■ Exercise task:
Render the lines below as a Markdown table with the columns Number and Content. Begin at the line that has "You are a GUI" and stop after the line that has "coord(264,171)", omitting blank lines and leaving the pictures out.

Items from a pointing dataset
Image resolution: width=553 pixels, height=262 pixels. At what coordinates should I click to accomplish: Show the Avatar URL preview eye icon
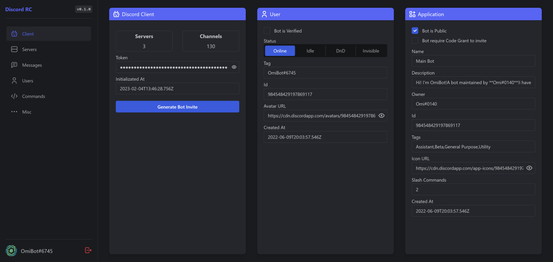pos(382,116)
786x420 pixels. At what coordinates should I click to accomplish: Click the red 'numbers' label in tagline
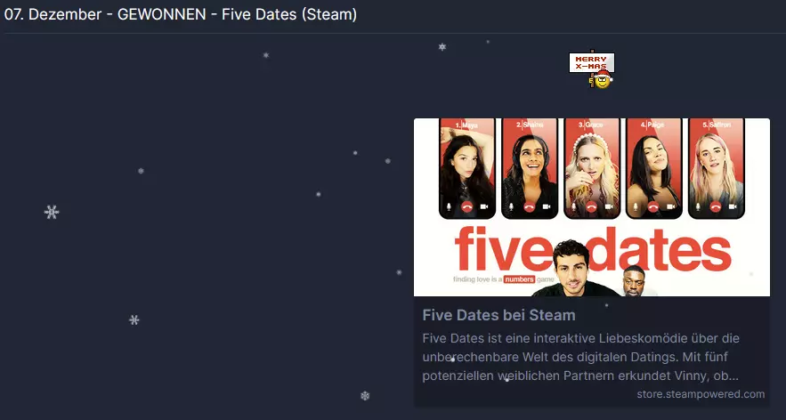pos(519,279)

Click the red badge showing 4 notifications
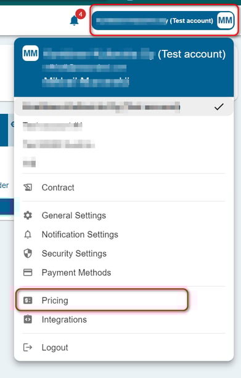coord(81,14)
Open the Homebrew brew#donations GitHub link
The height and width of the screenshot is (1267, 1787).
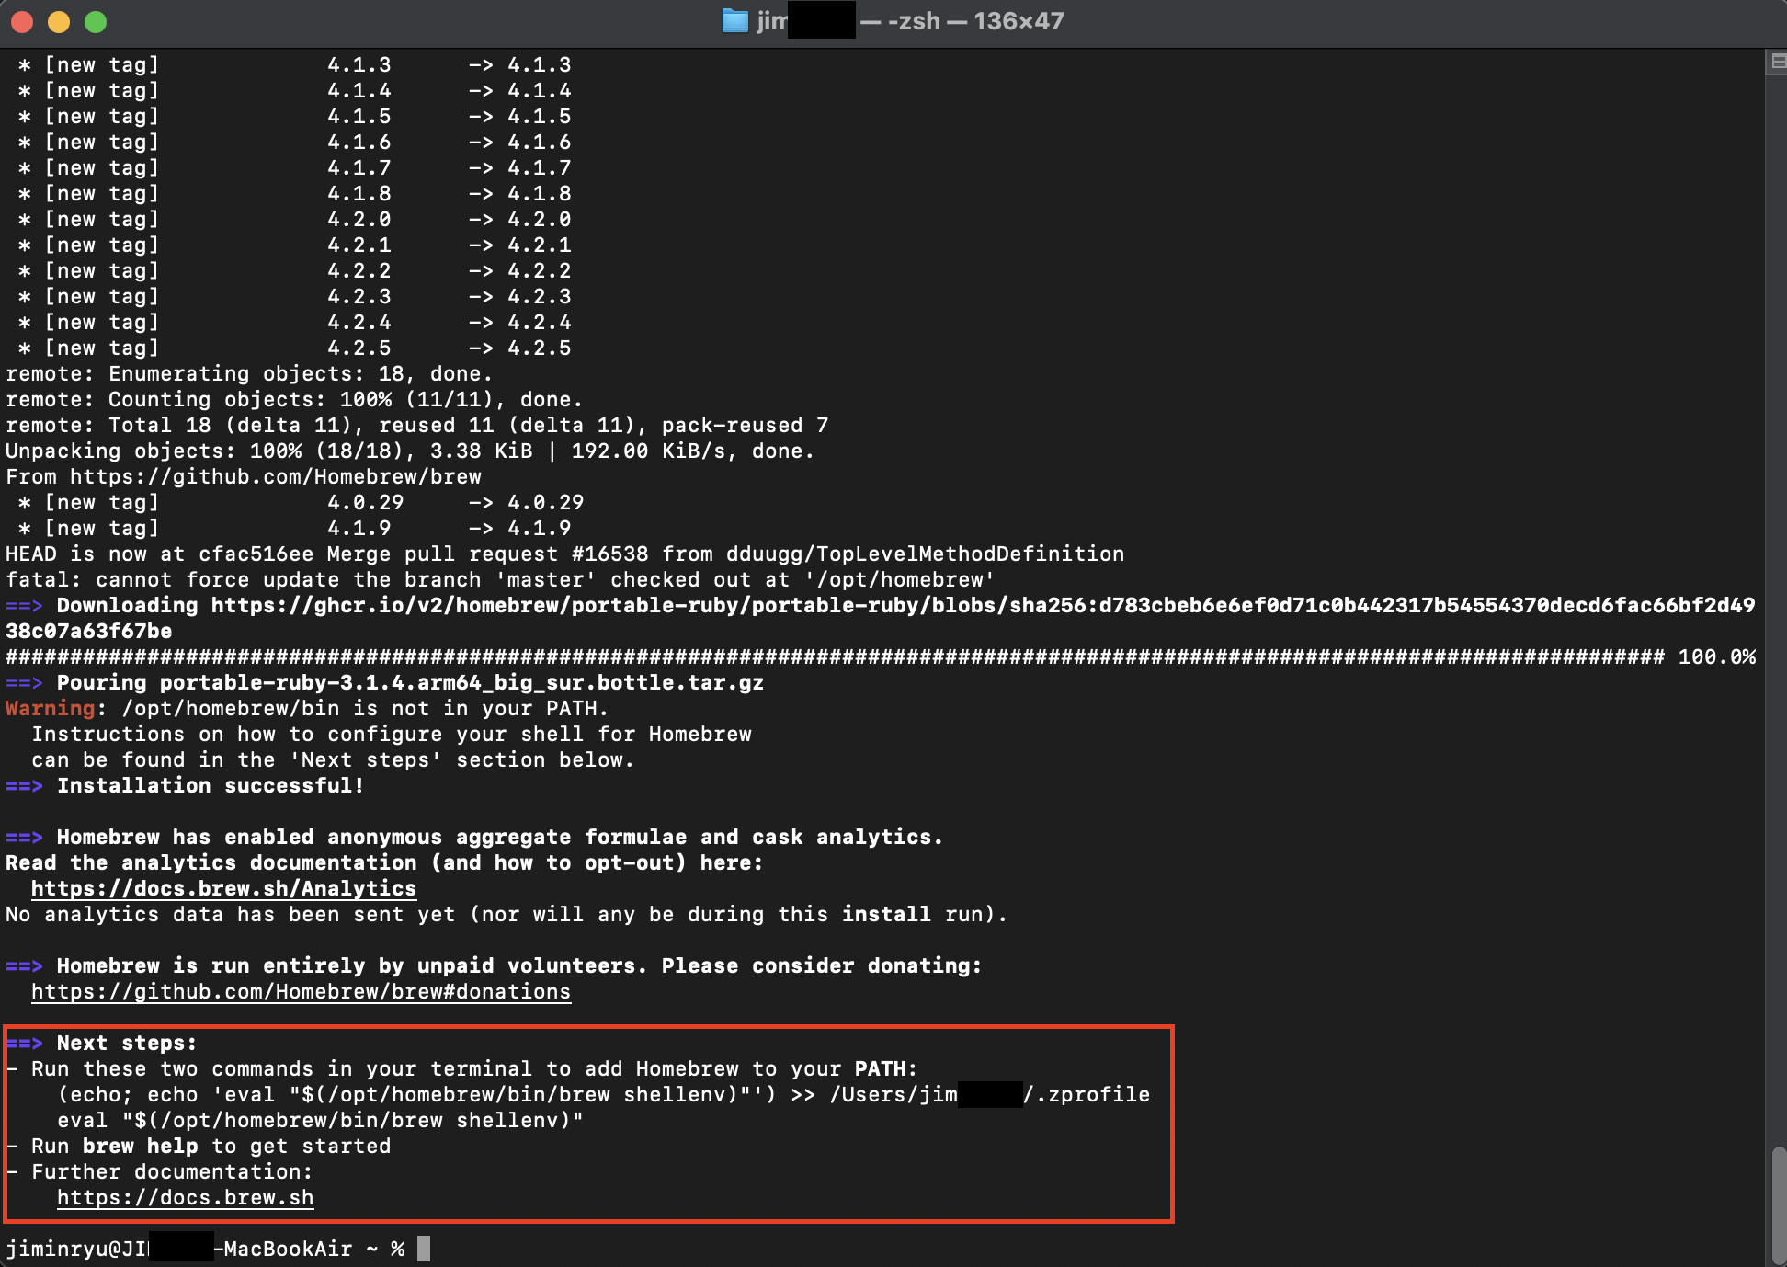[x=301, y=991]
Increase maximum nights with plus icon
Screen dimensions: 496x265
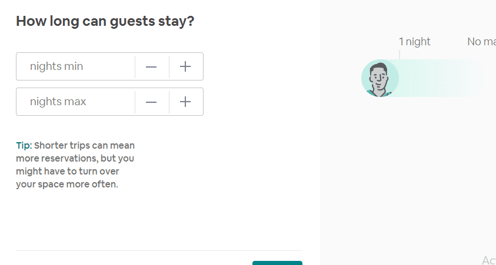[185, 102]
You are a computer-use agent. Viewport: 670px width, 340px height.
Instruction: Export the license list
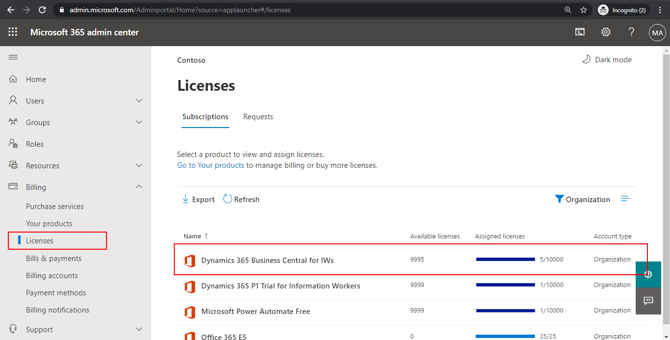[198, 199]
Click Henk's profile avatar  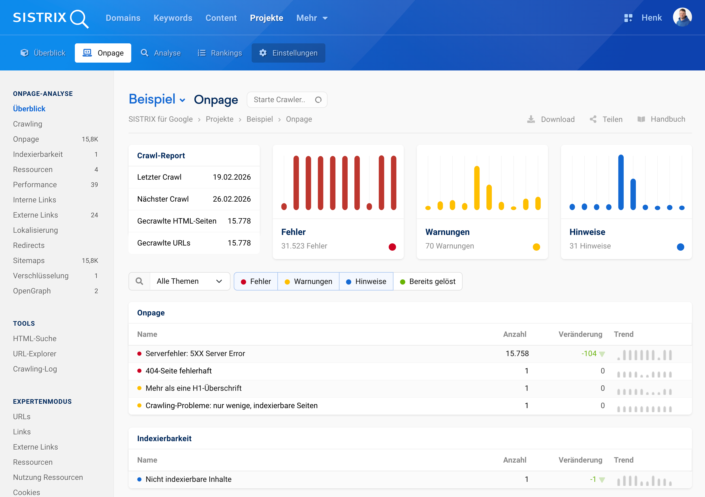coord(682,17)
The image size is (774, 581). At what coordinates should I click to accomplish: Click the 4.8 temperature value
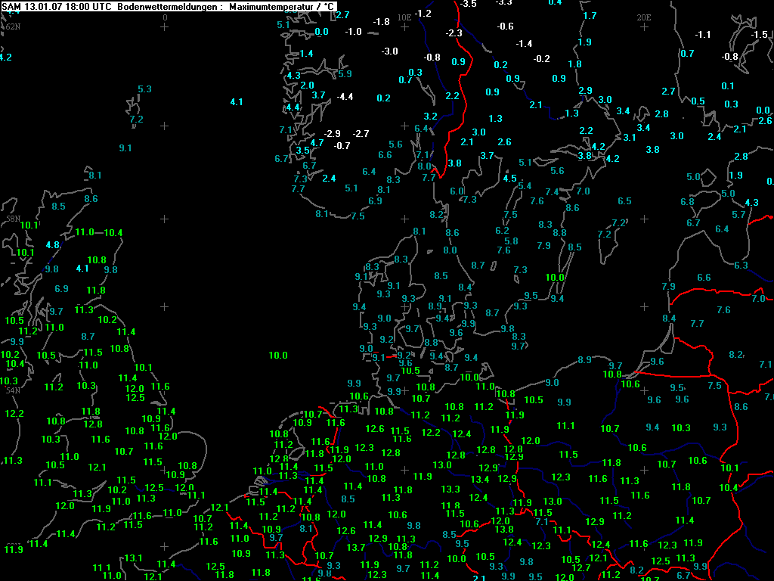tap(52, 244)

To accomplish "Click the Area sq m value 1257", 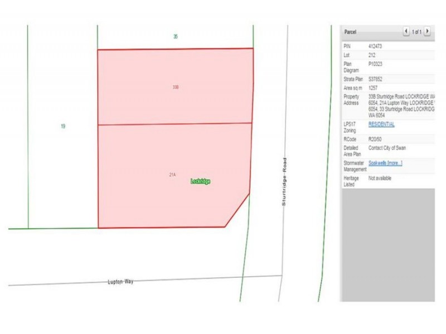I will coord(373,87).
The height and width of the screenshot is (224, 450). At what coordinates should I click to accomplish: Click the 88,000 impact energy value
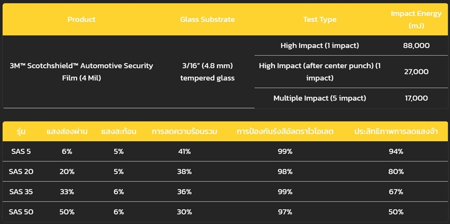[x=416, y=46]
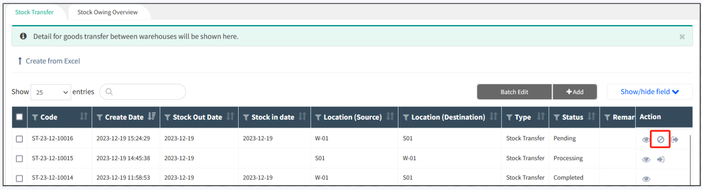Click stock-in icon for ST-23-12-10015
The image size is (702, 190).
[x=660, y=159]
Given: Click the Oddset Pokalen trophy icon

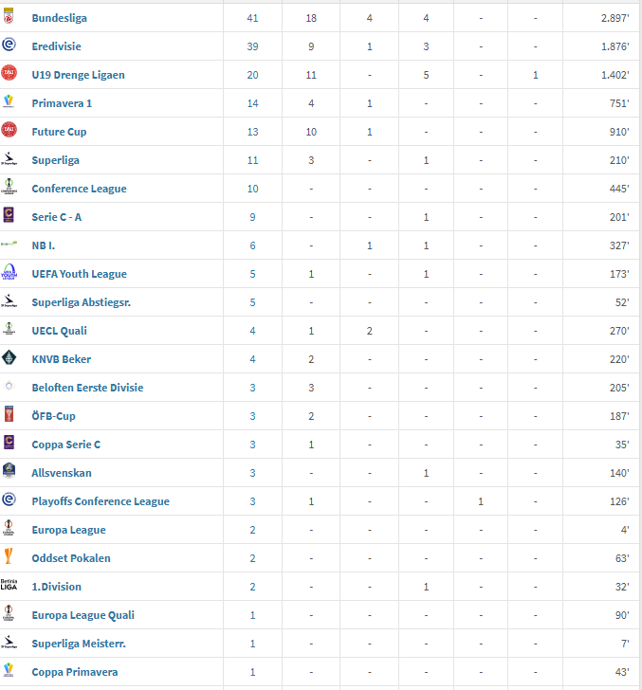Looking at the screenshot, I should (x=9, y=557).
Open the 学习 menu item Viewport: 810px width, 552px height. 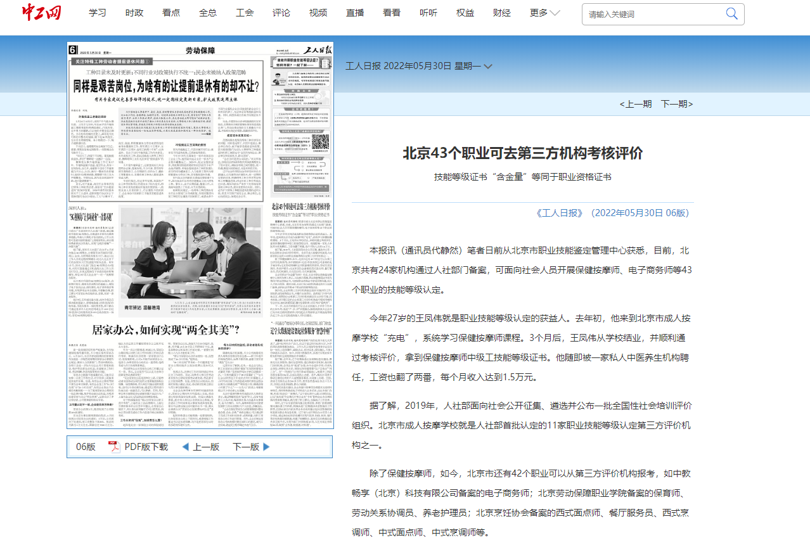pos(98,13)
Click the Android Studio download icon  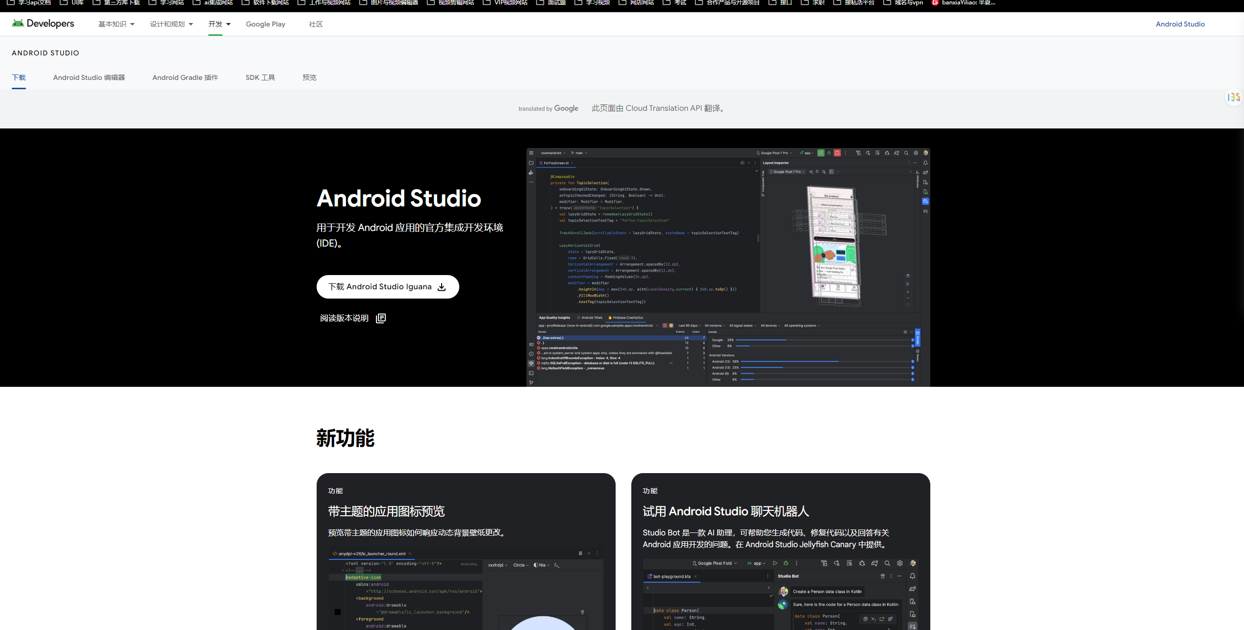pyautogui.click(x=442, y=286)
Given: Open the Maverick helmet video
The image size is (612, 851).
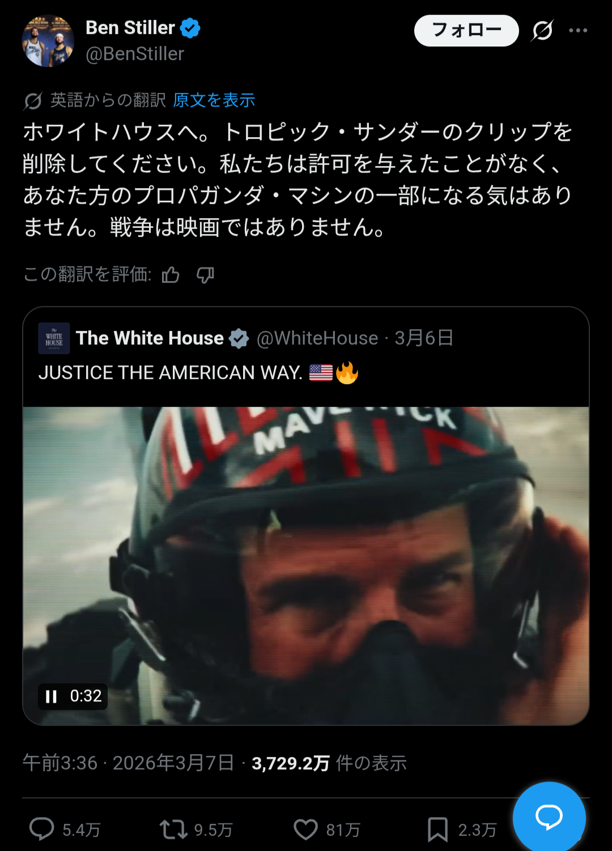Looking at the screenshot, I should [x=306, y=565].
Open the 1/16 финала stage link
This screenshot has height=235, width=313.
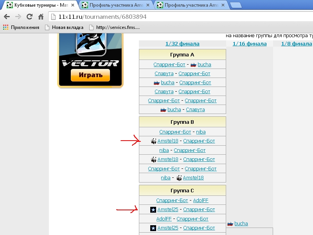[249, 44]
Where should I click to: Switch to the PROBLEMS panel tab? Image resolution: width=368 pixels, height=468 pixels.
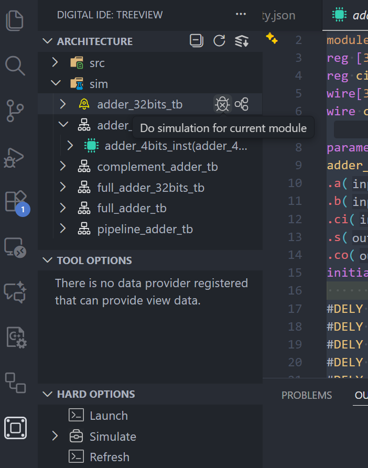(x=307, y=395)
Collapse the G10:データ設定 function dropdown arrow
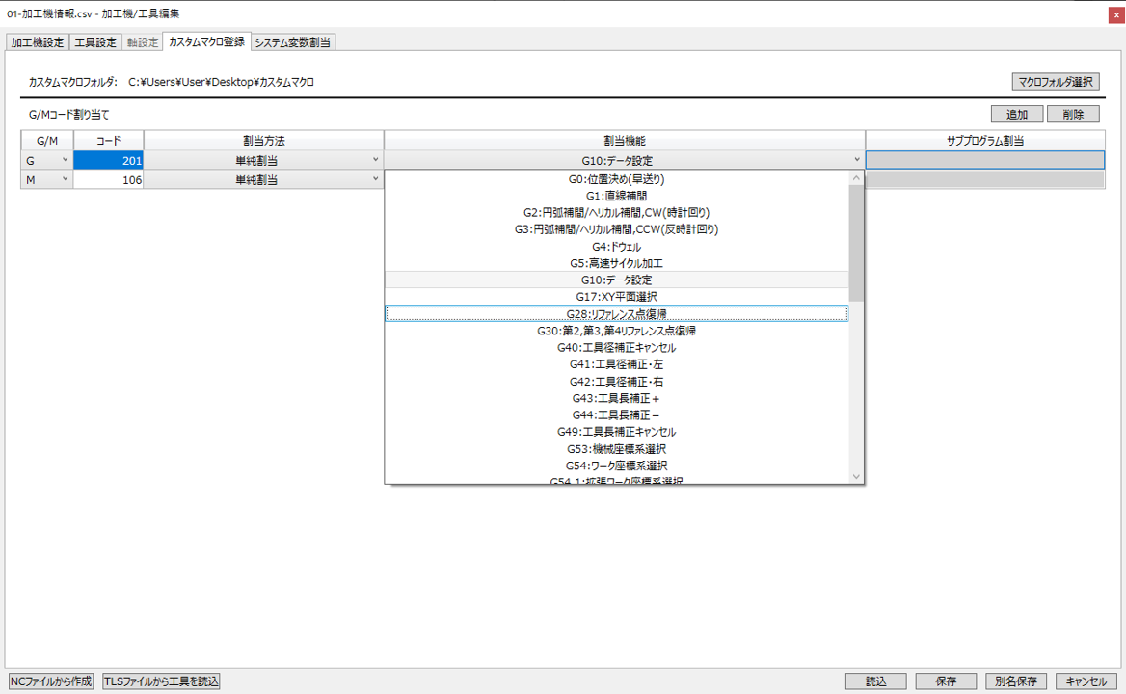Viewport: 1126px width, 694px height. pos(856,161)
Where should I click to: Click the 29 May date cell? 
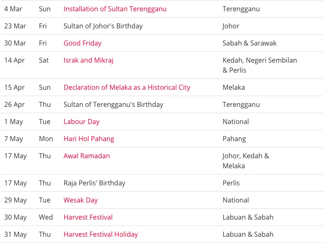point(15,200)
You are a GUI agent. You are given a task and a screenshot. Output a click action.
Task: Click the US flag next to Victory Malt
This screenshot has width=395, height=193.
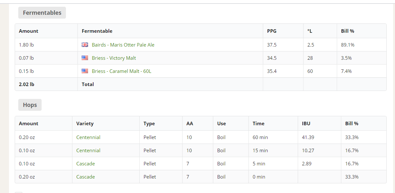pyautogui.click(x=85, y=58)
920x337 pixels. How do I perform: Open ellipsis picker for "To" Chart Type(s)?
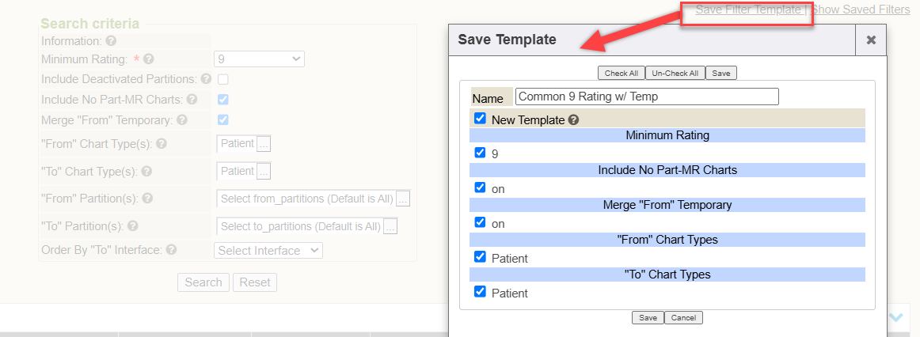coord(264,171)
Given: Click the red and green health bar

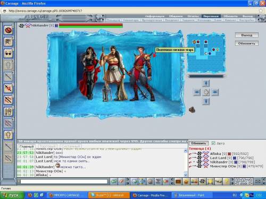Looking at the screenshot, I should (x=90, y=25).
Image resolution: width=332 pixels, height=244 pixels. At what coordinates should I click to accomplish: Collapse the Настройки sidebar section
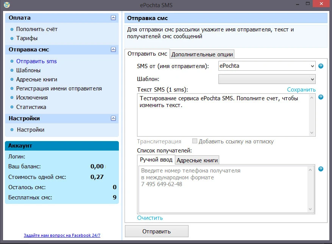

■ Solution to this problem:
| Number | Content |
|---|---|
| 1 | You are a GUI agent. You are given a task and a screenshot. Output a click action. |
| 2 | Task: Click the US flag next to Victory Malt |
| 3 | This screenshot has width=395, height=193. |
| 4 | pyautogui.click(x=85, y=58) |
| 5 | 920x337 pixels. How do I perform: Open ellipsis picker for "To" Chart Type(s)? |
| 6 | coord(264,171) |